Although Grant and Gale (1931, p. 255) did not illustrate C. bainbridgensis , they suggested that it be referred to Cyathodonta Conrad, 1849 . However, specimens from the Eocene and Oligocene of the Pacific Northwest all have weaker and non-undulating sculpture as well as lacking the “minute, very closely arranged, granulated radiating ribs” described by Conrad (1849, p. 156) in the type species, C. undulata . Cyathodonta is also posteriorly truncate and lacks the characteristic buttressing ridge that supports the chondrophore in Aperiploma . The chondrophore of a topotype of C. bainbridgensis from the Blakeley Formation ( Tegland, 1933, pl. 6 fig. 3) is refigured here ( Fig. 3F).

This is the earliest reported occurrence of the species and the earliest unequivocal occurrence of the genus in the Cenozoic of the Eastern Pacific.

Material examined — Fourteen specimens from the Keasey Formation and specimens from younger Paleogene formations noted below.

Hypotypes— USNM 561793, length 26.4 mm, height 18.6 mm, Loc. USGS 15318; UCMP 110673, length 21.5 mm, height 19.5 mm, Loc. UCMP IP1432 (= USGS M3865); UCMP 110674, length 22.0 mm, height 19.5 mm, Loc.
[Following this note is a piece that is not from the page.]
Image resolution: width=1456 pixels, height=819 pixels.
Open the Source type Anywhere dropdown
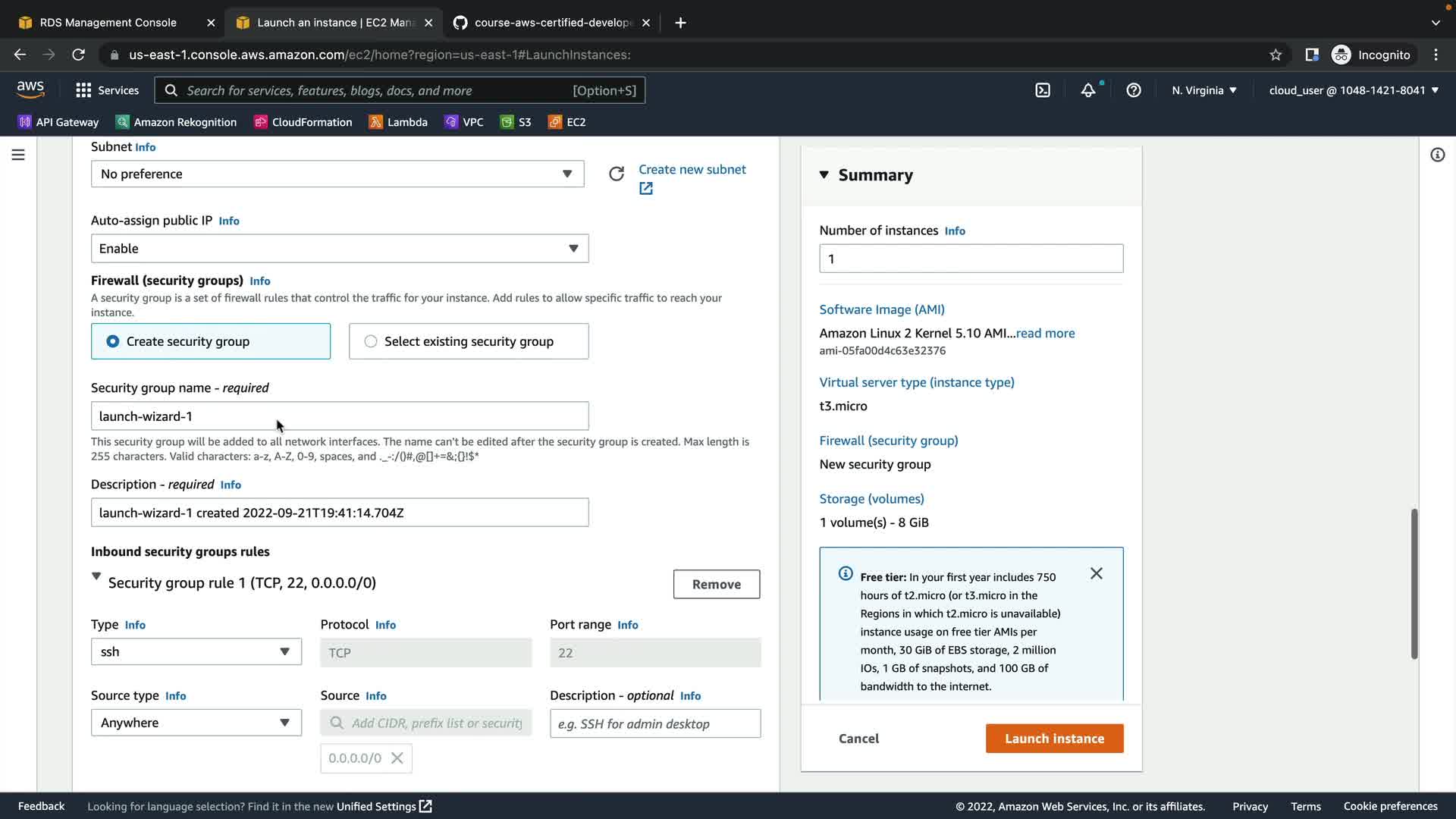tap(196, 723)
UCMP IP1432 (= USGS M3865); UCMP 110675, length 20.6 mm, height 15.5 mm, Loc. UCMP IP1431 (= USGS M3862); UCMP 110676, length 14.9 mm, height 10.5, Loc. UCMP IP7983 (= USGS 25026). Unfigured hypotype: USNM 561794, length 10.7 mm, height 8.2 mm, Loc. USGS 15318.

Keasey Formation localities — USGS 15309, UCMP IP7983 (lower member); USGS 2713, 15279, 15314, 15318, UCMP IP7984 (middle member); USGS M3862, M3865 (middle member).
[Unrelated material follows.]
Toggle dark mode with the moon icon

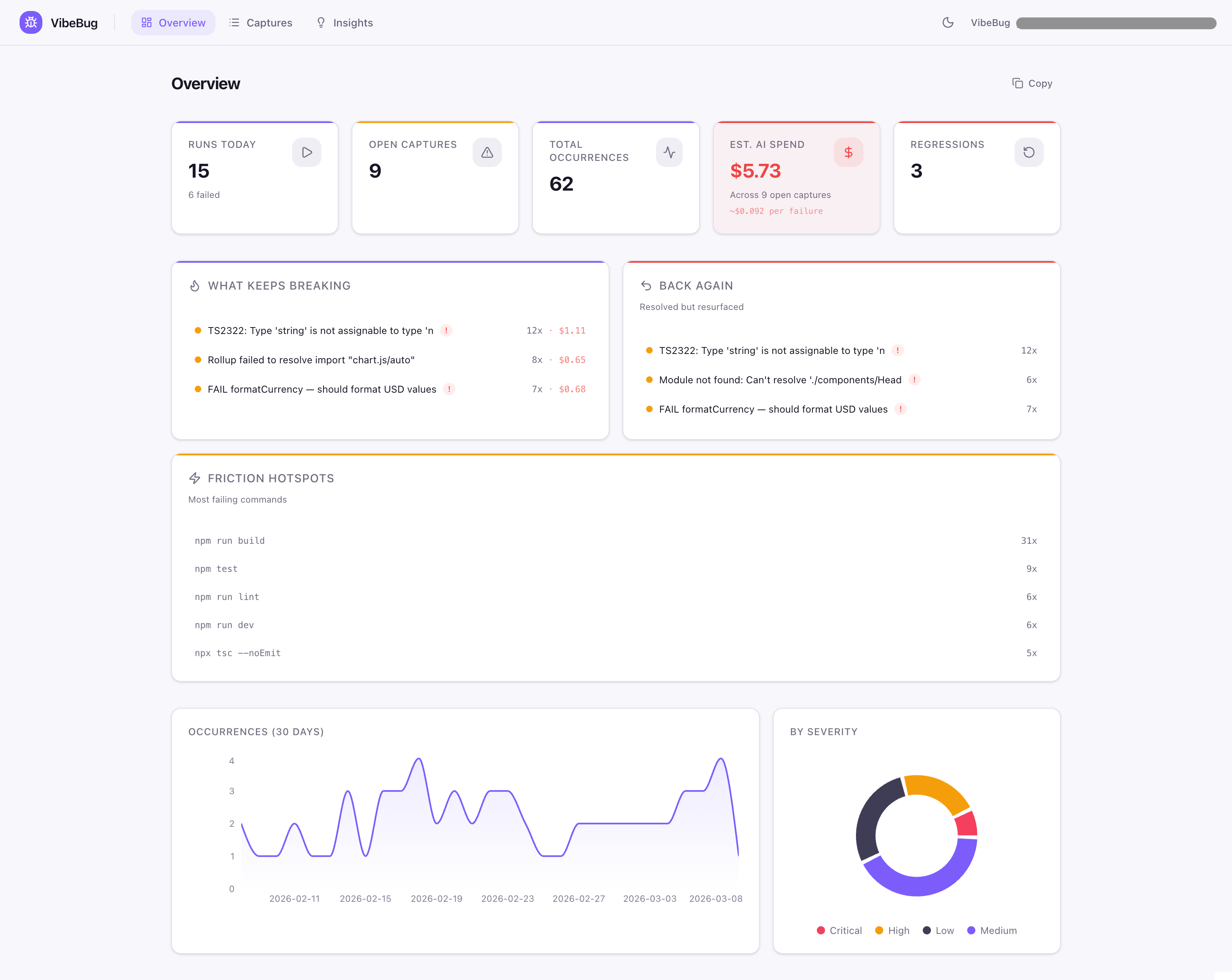tap(948, 23)
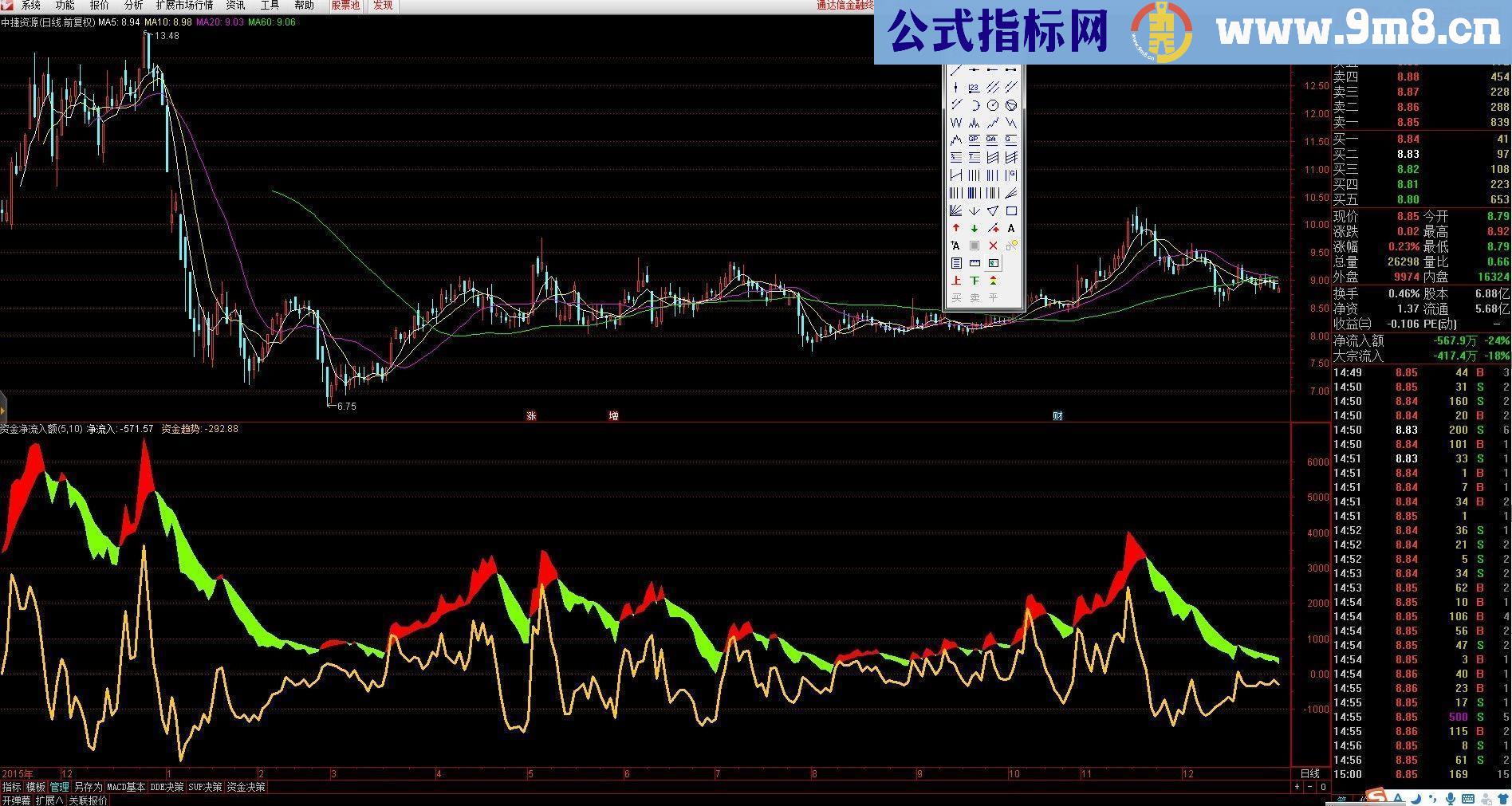Toggle the Sogou soft keyboard in tray
Viewport: 1512px width, 806px height.
[1468, 799]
Other occurrences — Lincoln Creek Formation, Twin River Formation, and Blakeley Formation (Washington); Pittsburg Bluff Formation and Alsea Formation (Oregon). The species is also reported from the Poul Creek and Stepovak Formations in the Gulf of Alaska ( Burk 1965) but specimens were not examined in the course of this study. Collections from strata of probable middle Eocene age at USGS locality 15289 contain fragments that have an outline and ornamentation suggestive of Aperiploma . The fragments are in a shale lens within the Tillamook Volcanic Series in the Oregon Coast Range and are overlain by strata containing a late Eocene Cowlitz fauna.
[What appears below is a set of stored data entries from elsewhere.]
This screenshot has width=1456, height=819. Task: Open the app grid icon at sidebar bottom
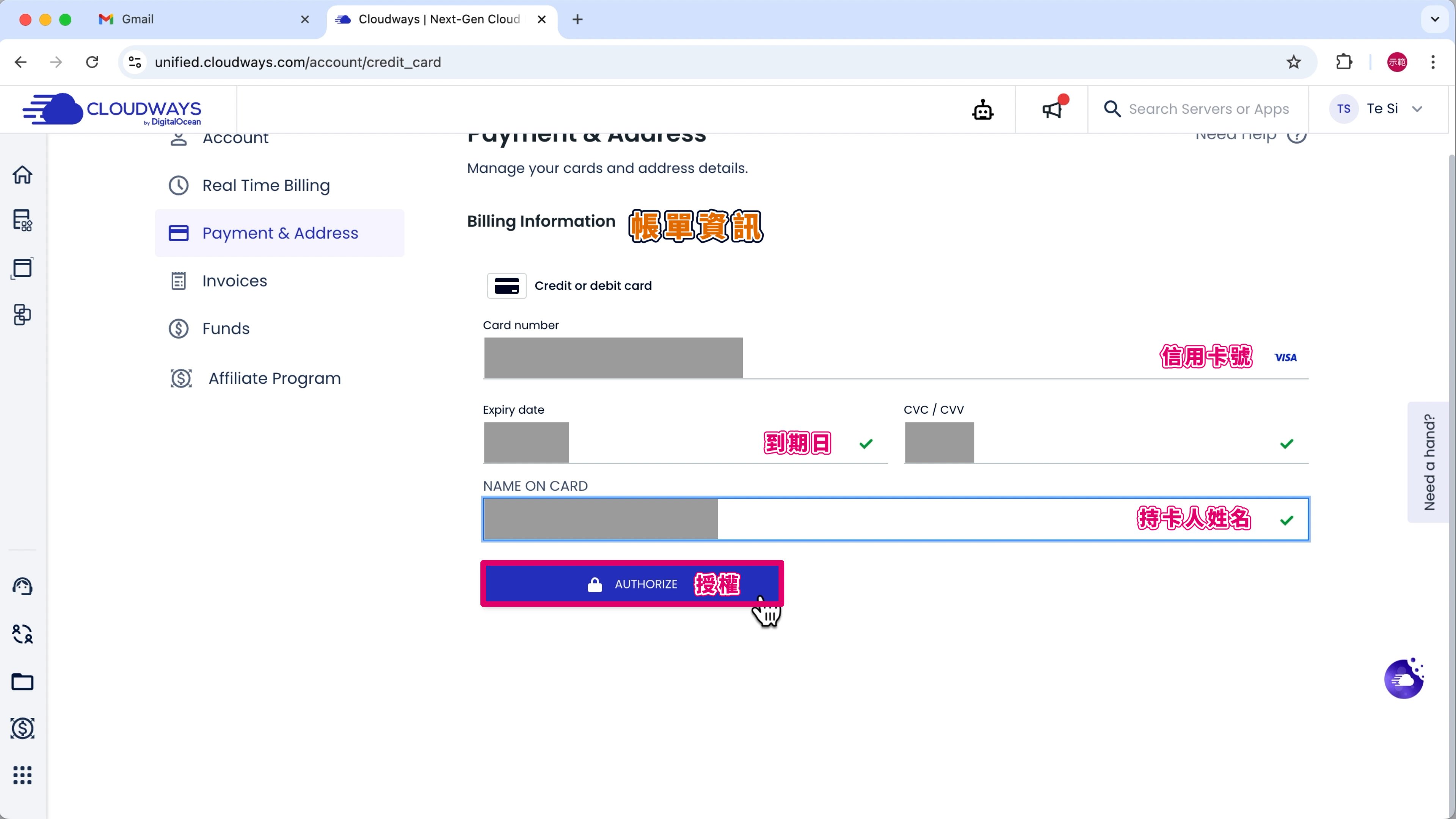point(22,775)
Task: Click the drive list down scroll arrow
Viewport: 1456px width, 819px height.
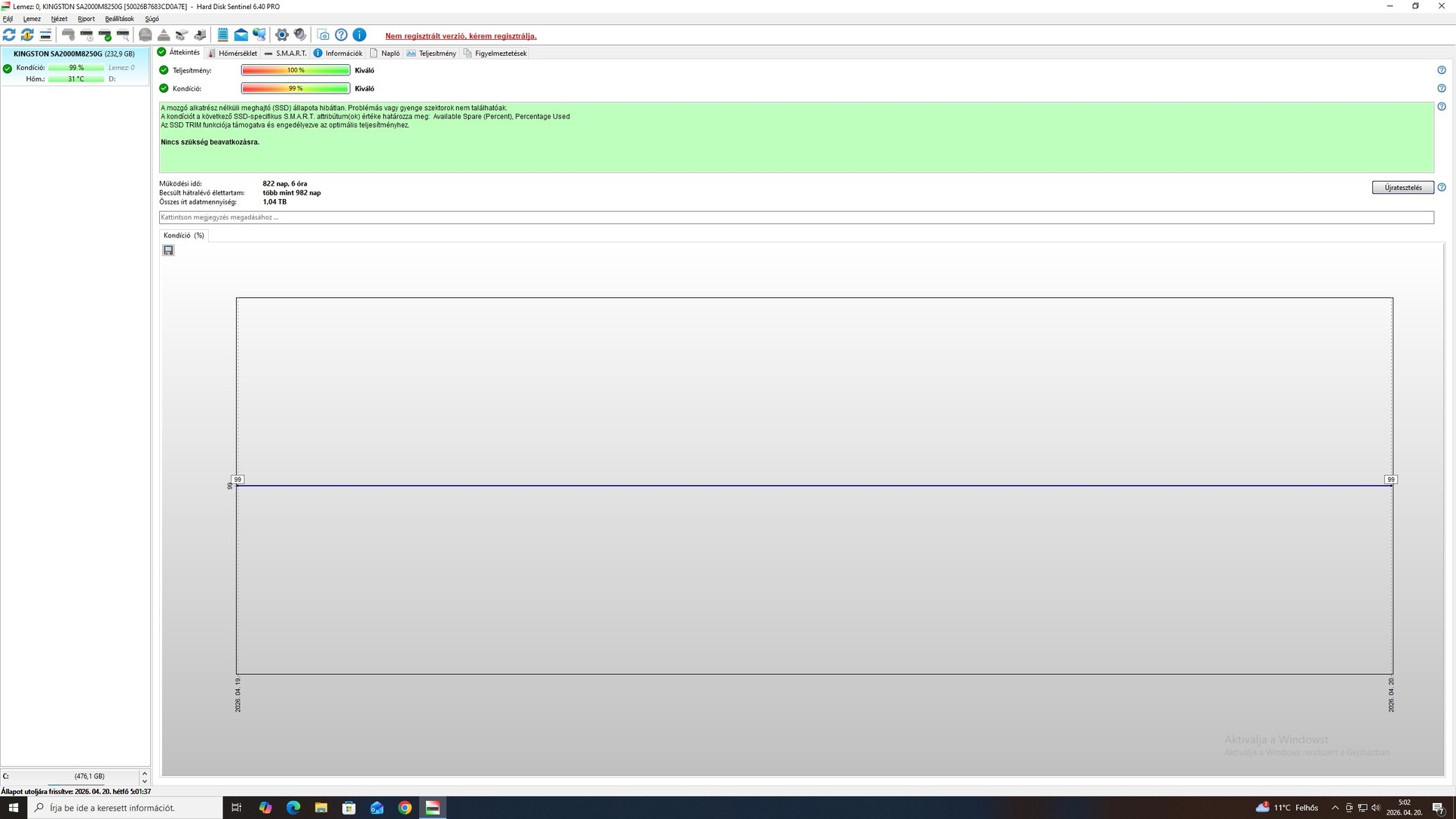Action: tap(145, 781)

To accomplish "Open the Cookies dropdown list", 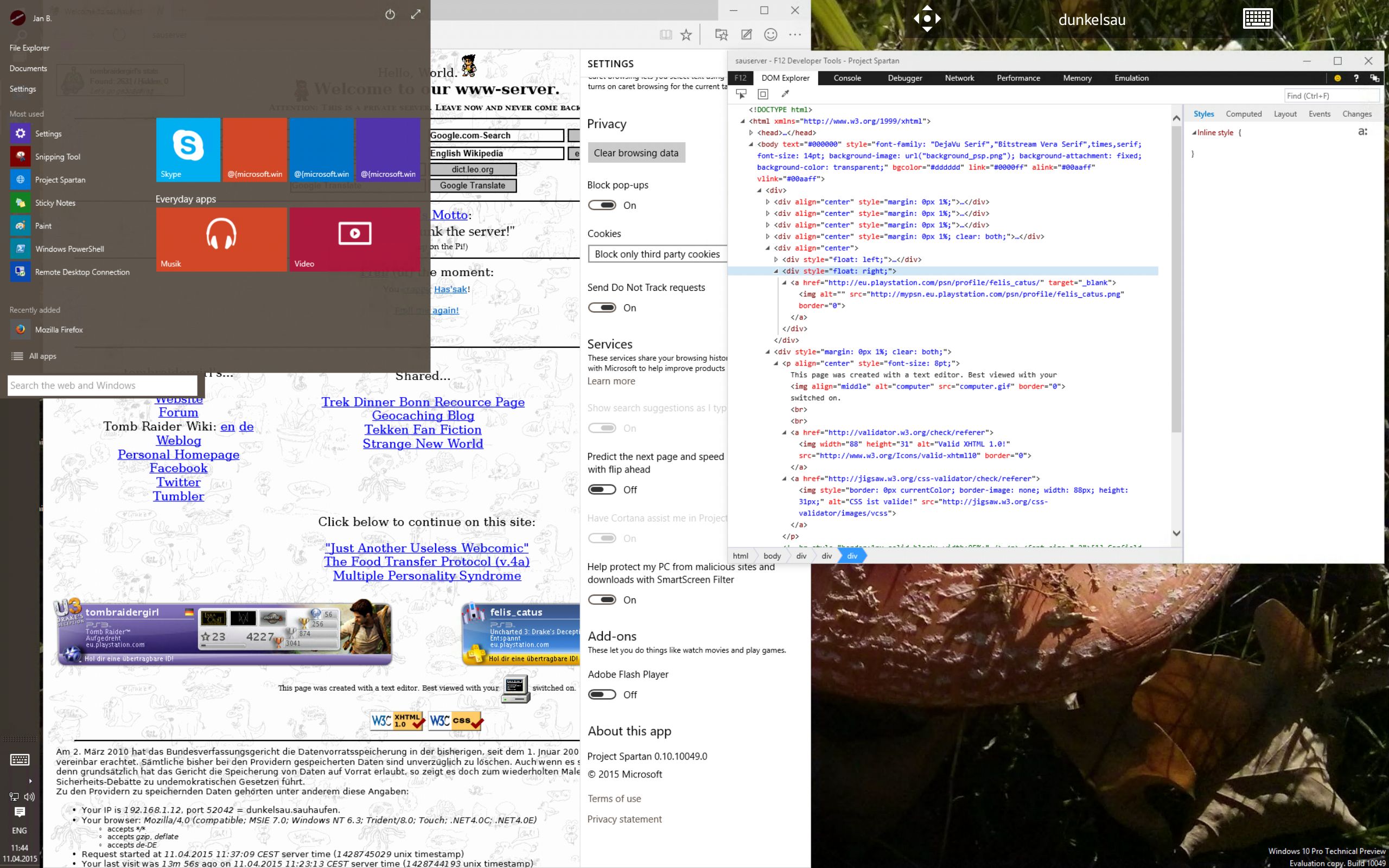I will [657, 254].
Four of the five California Cenozoic species described under Periploma Schumacher, 1817 are inadequately preserved to confirm their generic or familial assignment. Specimens of a fifth species, Periploma cryphia Woodring, 1938 (and subspecies P. cryphia stenopa Woodring, 1938 ), from the deep-water facies of the Pliocene Repetto Formation in the Los Angeles Basin, preserve the distinctive chondrophore buttress. They are similar to Keasey specimens in compressional crushing of the shells and exfoliation of the thin exterior layer, and Woodring (p. 56) noted their similarity to specimens from the Blakeley Formation in Washington. However, there are no other records of A. bainbridgensis from the Neogene, and there is nothing similar in the living fauna of the eastern Pacific. Although shell morphology may be conservative, there is no basis for suspecting evolutionary stasis.